Anticipiamo subito che la risposta è affermativa, ma ad alcune condizioni.

Sul punto la Corte di Cassazione (Sentenza 20.11.2014 n. 24707), ha osservato come l’utilizzo della propria abitazione come b&b, non determini una modificazione della destinazione d’uso dell’immobile; anzi la destinazione a civile abitazione costituisce il presupposto per l’utilizzazione di una unità abitativa ai fini dell’attività di bed and breakfast.
Tuttavia, occorre accertare che il regolamento condominiale di natura negoziale (per intenderci il documento siglato da tutti i condomini proprietari al momento dell’acquisto) non vieti in modo esplicito il b&b.

In tal caso il proprietario interessato ad intraprendere la attività di cui sopra dovrebbe ottenere una modifica (alla unanimità) del regolamento (contrattuale).

La Cassazione (Sent. 07.10.2020 n. 21562) ha poi chiarito che, qualora il regolamento vieti le attività commerciali all’interno dello stabile, non sarà possibile avviare attività di b&b in quanto, pur differenziandosi da quella alberghiera per le sue modeste dimensioni, presenta caratteristiche analoghe a quest’ultima implicando (come per un albergo) una attività imprenditoriale con tanto di contatto con il pubblico.

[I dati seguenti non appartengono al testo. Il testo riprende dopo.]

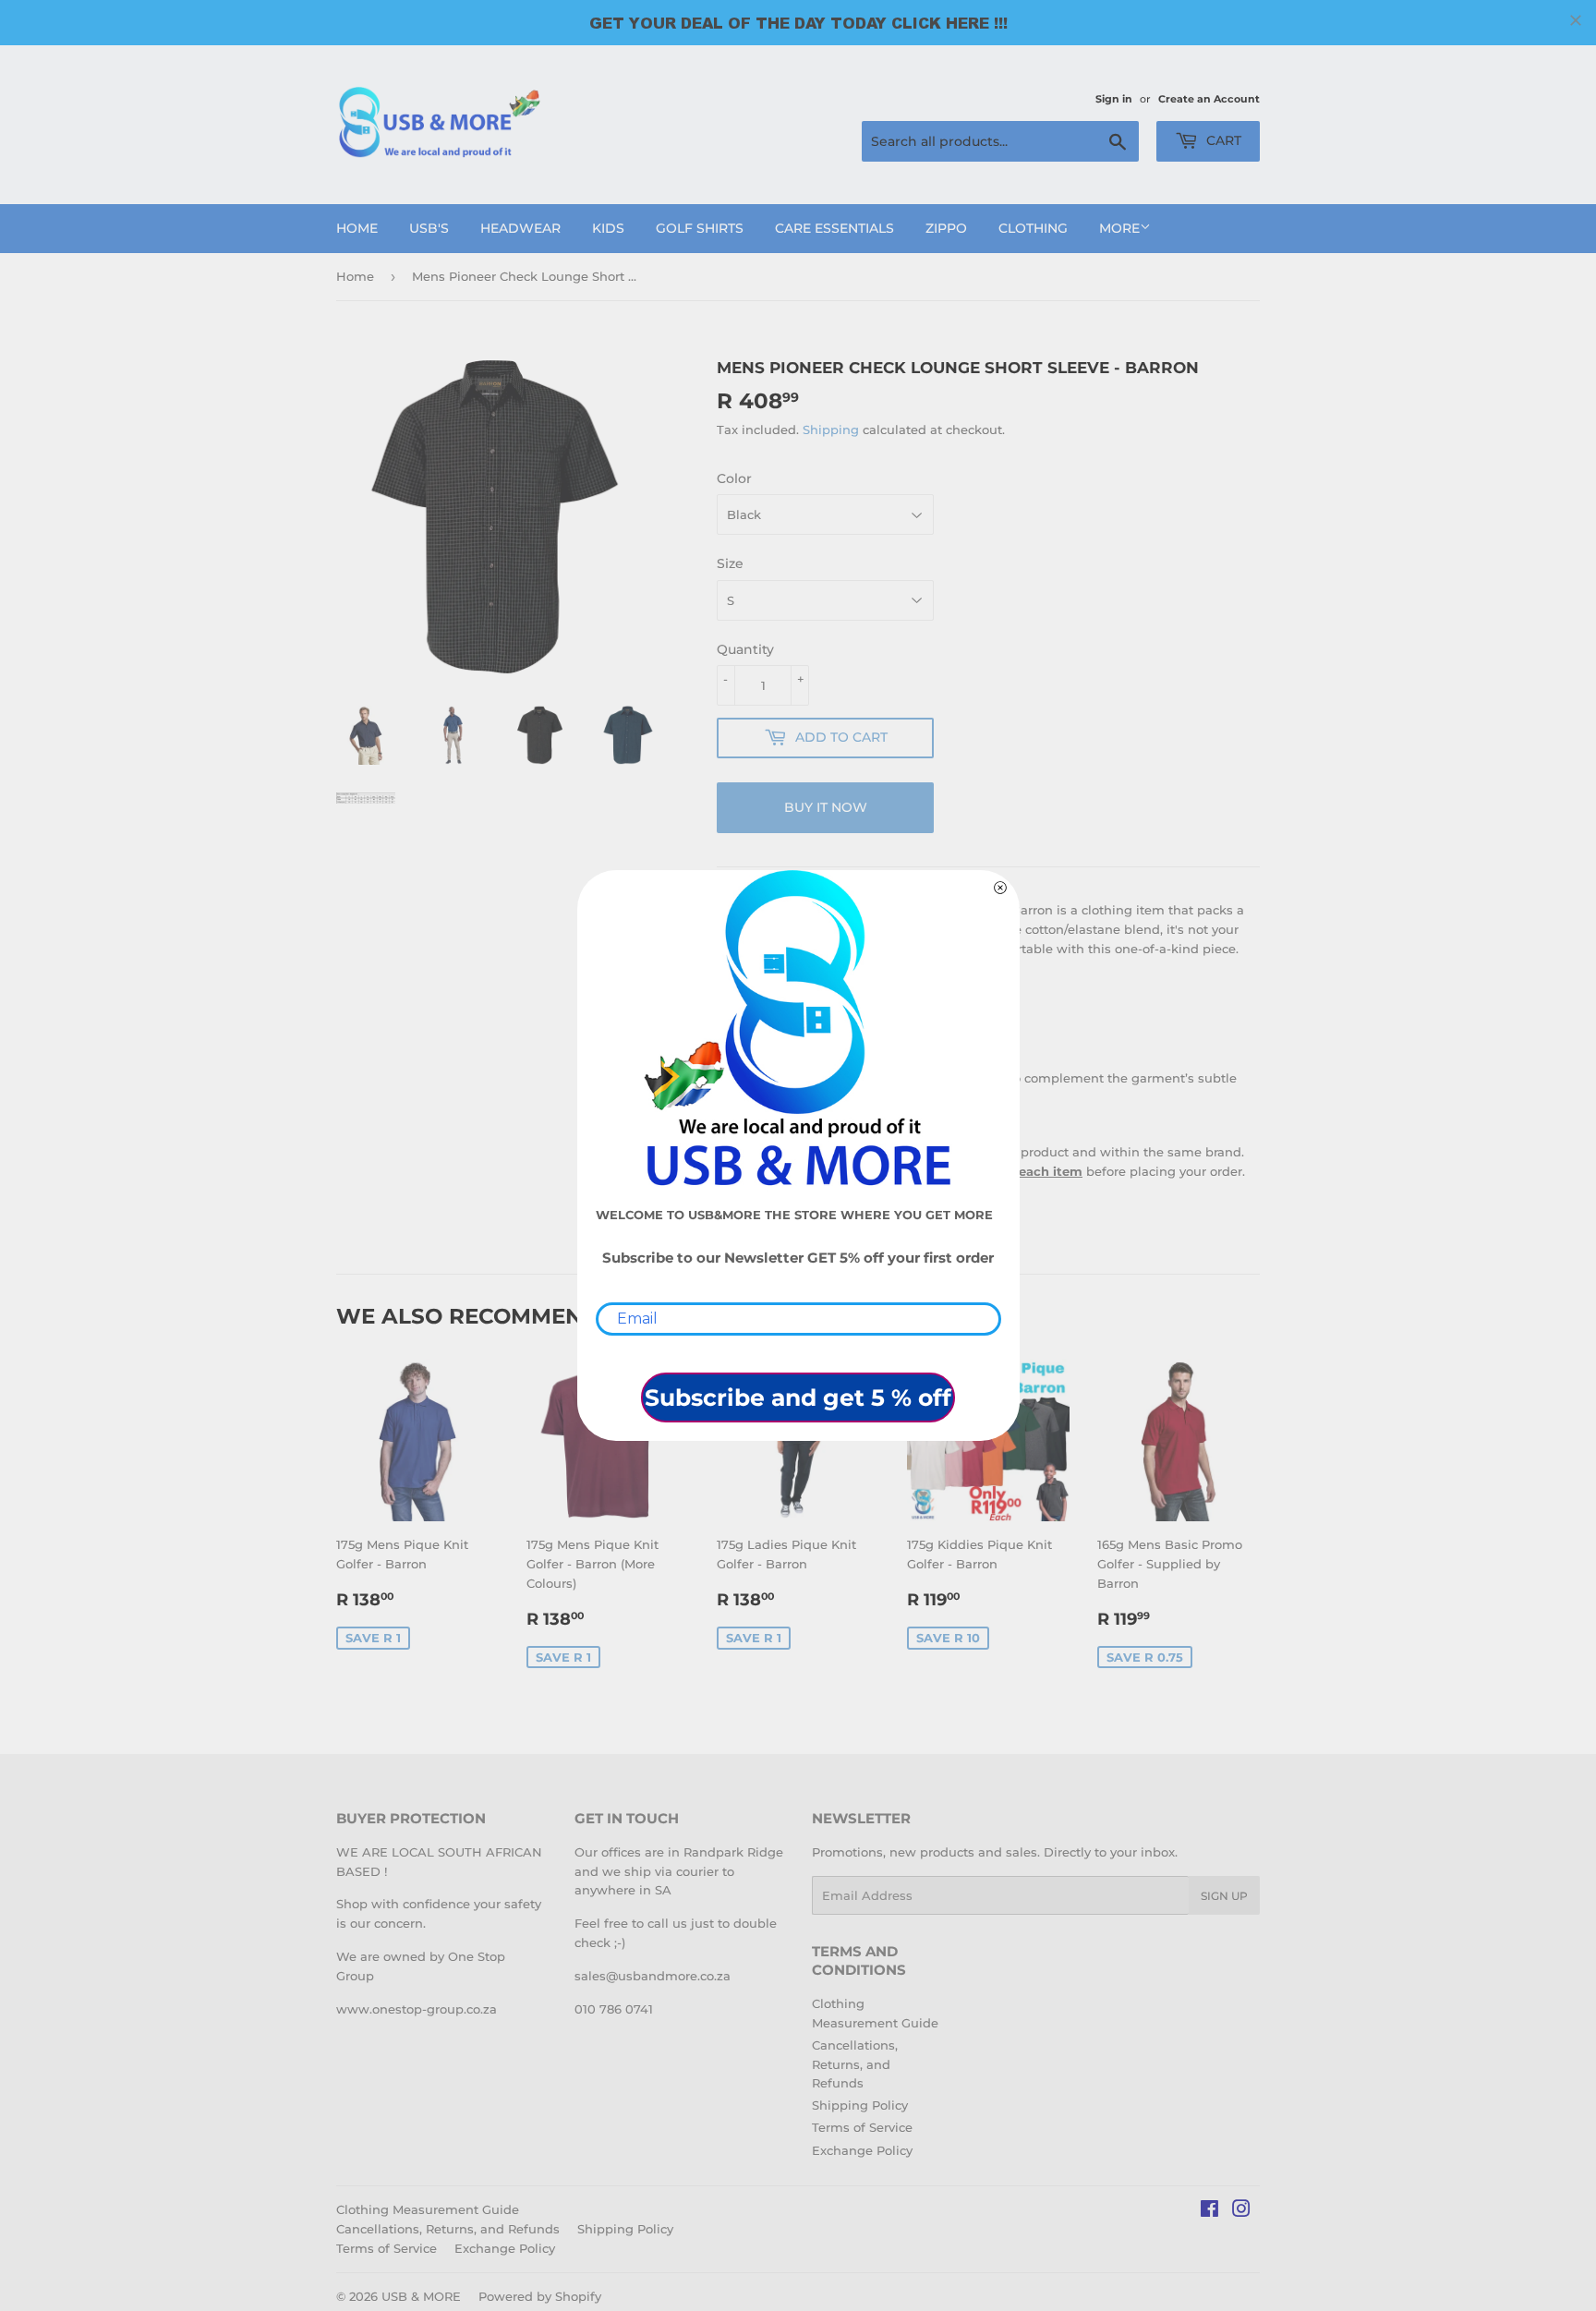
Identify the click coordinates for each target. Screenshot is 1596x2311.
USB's (429, 228)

Se dunque non sono rinvenibili ostacoli nell’ambito del regolamento (contrattuale) è possibile avviare l’iter per la apertura del b&b recandosi presso l’ufficio regionale competente (e senza la necessità di ottenere preventivamente alcuna delibera del condominio).
Negli ultimi anni ciascuna Regione ha previsto normative differenti (ad esempio riguardo al numero massimo di camere e ospiti) ma solitamente, per procedere, è necessario presentare la Scia allo sportello unico delle attività produttive del Comune in cui si trova l’immobile.